The required lines are those that contain "will"; pull them out of the data and copy them.
━━━━━ Records shown ━━━━━
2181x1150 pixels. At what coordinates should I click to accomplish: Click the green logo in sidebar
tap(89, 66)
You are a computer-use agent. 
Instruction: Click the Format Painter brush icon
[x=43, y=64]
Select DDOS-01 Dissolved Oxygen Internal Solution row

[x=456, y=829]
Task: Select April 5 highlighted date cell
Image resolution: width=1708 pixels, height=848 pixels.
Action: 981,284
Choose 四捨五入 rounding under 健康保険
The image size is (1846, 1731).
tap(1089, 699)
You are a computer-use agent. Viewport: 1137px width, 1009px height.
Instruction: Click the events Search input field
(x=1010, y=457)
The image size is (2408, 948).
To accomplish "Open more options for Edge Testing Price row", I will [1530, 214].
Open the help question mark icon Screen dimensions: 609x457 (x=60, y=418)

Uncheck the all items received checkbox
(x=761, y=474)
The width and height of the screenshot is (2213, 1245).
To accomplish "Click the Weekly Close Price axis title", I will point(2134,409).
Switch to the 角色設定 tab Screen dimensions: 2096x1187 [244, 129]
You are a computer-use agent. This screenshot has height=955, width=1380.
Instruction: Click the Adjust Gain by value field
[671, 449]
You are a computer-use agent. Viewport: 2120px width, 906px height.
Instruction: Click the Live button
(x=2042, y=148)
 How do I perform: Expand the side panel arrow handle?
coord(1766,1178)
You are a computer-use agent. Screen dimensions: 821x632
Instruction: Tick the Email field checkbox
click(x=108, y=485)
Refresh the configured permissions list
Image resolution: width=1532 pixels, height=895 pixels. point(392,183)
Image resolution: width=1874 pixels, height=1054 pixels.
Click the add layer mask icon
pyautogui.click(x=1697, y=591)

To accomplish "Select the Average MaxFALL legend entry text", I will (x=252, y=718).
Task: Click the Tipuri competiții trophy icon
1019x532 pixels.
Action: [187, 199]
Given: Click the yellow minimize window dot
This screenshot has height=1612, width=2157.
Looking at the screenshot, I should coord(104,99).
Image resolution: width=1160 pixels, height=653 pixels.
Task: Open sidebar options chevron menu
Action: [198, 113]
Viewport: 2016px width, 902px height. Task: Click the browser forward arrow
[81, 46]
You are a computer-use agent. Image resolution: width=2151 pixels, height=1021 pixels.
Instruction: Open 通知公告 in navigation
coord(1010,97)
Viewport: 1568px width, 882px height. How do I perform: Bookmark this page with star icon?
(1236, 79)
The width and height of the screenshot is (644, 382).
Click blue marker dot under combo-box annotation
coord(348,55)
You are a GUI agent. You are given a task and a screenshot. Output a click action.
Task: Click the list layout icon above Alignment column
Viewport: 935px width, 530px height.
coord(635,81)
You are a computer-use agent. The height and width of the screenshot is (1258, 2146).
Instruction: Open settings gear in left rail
━━━━━
* _Task solution_
To accomplish "Open more options for Edge Testing Price row", I will [1530, 214].
To accomplish "Click the Weekly Close Price axis title", I will point(2134,409).
To accomplish "Select the Average MaxFALL legend entry text", I will (x=252, y=718).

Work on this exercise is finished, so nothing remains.